0625 GMT: Economy Watch. MP Musalreza Sarvati has challenged the Minister of Works in Majlis that the official unemployment rate of 14.6% is untrue: "employed" includes people who work 1 hour per week and others who work 100 hours without being able to earn a living.

Sarvati claimed that every year 1.1 million new jobseekers are added in Iran.

0615 GMT: The Cleric's Apology. Ayatollah Dastgheib's has replied to a letter of prisoner families: "I, for my part, apologise for not being able to follow your pledges for justice."

Dastgheib warned Iran's ruling class they are "going the wrong way", asking them to "sit down for once" with a group of the people's representatives and senior clerics without harrassing them to explain the reasons for arresting the so-called "uproarers".

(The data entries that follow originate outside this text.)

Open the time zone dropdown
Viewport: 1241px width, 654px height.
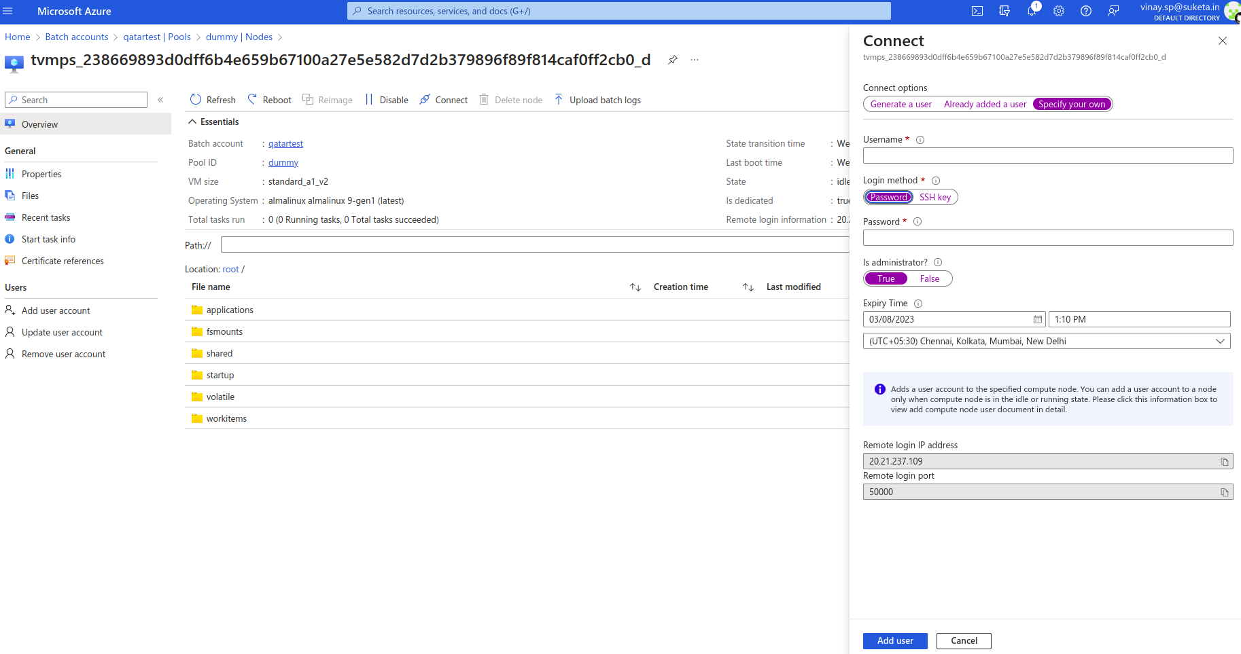click(1220, 341)
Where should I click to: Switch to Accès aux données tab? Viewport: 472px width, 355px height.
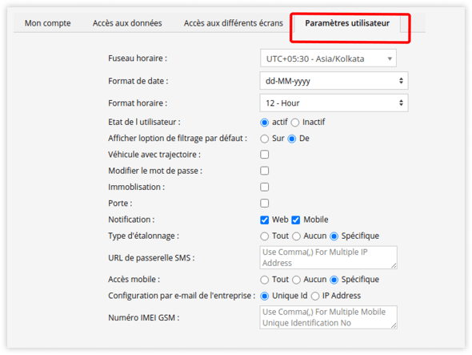coord(127,23)
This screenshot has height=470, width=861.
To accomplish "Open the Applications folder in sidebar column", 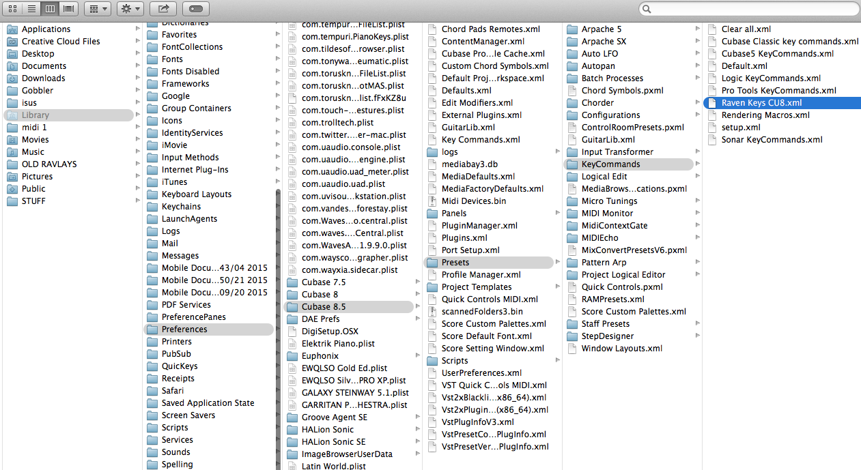I will coord(46,29).
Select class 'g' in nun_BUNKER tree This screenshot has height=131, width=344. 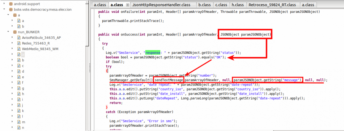23,88
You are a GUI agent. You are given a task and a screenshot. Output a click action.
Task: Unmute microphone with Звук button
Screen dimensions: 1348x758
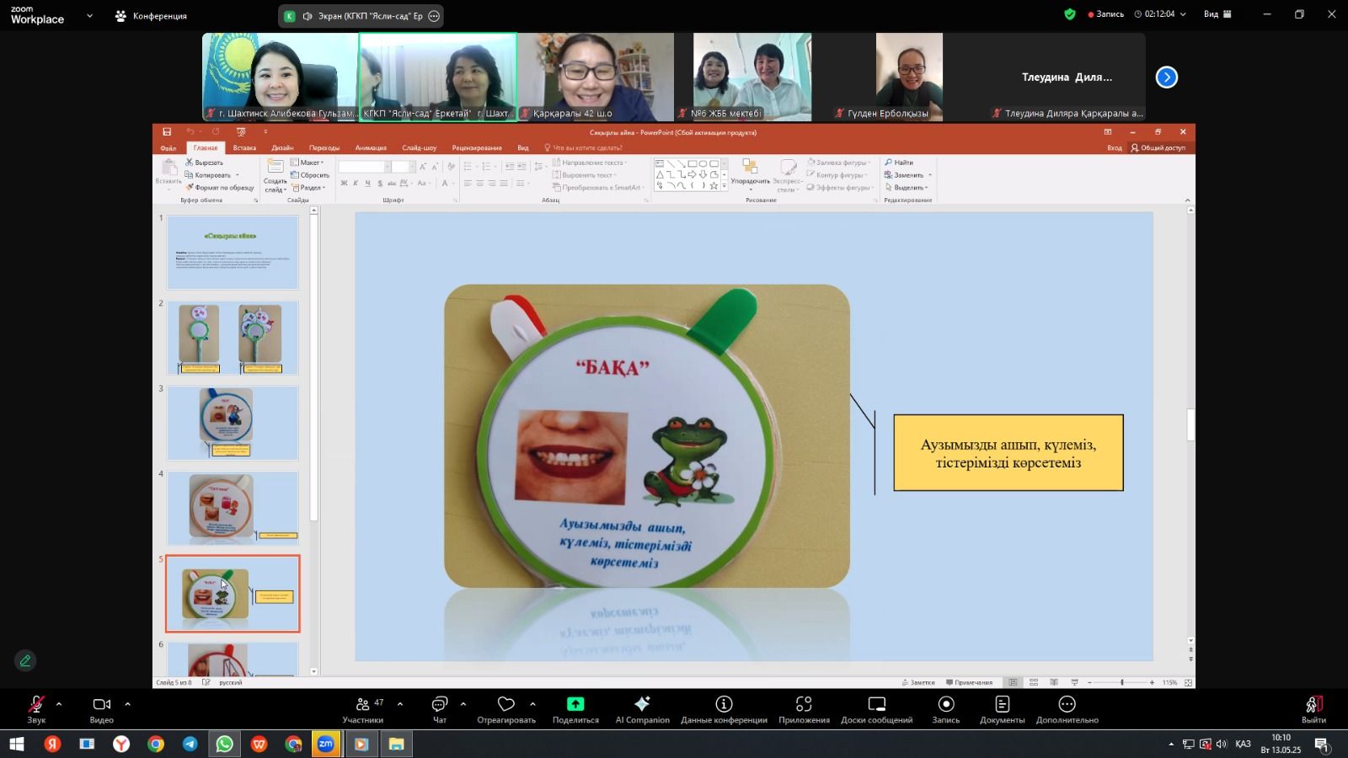36,708
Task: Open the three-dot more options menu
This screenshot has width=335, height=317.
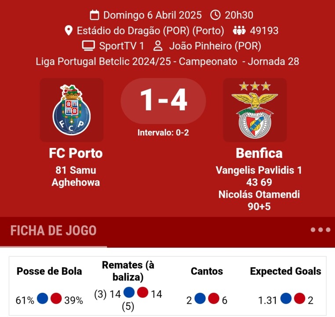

Dastgheib's message to these leaders? "This situation will pass, but your deeds will be documented by God and history."

0545 GMT: Friday is expected to be quiet in Iran, as the holy month of Ramadan begins, but news arrives that the head of the judiciary, Sadegh Larijani, has more work in his in-box....

The reformist Mosharekat (Islamic Iran Revolution) Party has demanded that the High Court to investigate the files, submitted by seven political prisoners and including a claimed audio proving manipulation by the Revolutionary Guard, of a rigged election:
The wide distribution of a tape of commander Moshfegh's speech, a high official of [Revolutionary Guard] Sarollah Forces, has proven the claims of Green leaders on the manipulation of 10th presidential elections. This person, who boldly and crudely describes the organisation of the putsch intoxicated by power, openly confesses to actions, which cannot be named other than a putsch according to all political schools of the world.

Families of former hunger strikers, having gone three days without news, have written Larijani: "Have our beloved outlived the hunger strike?"

The families of political prisoners have also asked Tehran Prosecutor General Abbas Jafari Doulatabadi:
How can we be sure of the physical condition of our lovedones after two grueling weeks of hunger strike? The only way we can be reassured of their well-being is if we are given the opportunity to hear their voices, if they are transferred back to the general ward at Evin (Prison), and when we are finally given permission to visit with them.

Students of three Tabriz univerisities have appealed to Larijani that it is time for him to break his silence in the face of major corruption committed by the "ruling body" of Iran. They complain about the lack of justice and the judiciary's independence, with silence amidst unpunished bloodshed, slander, insults, and lies.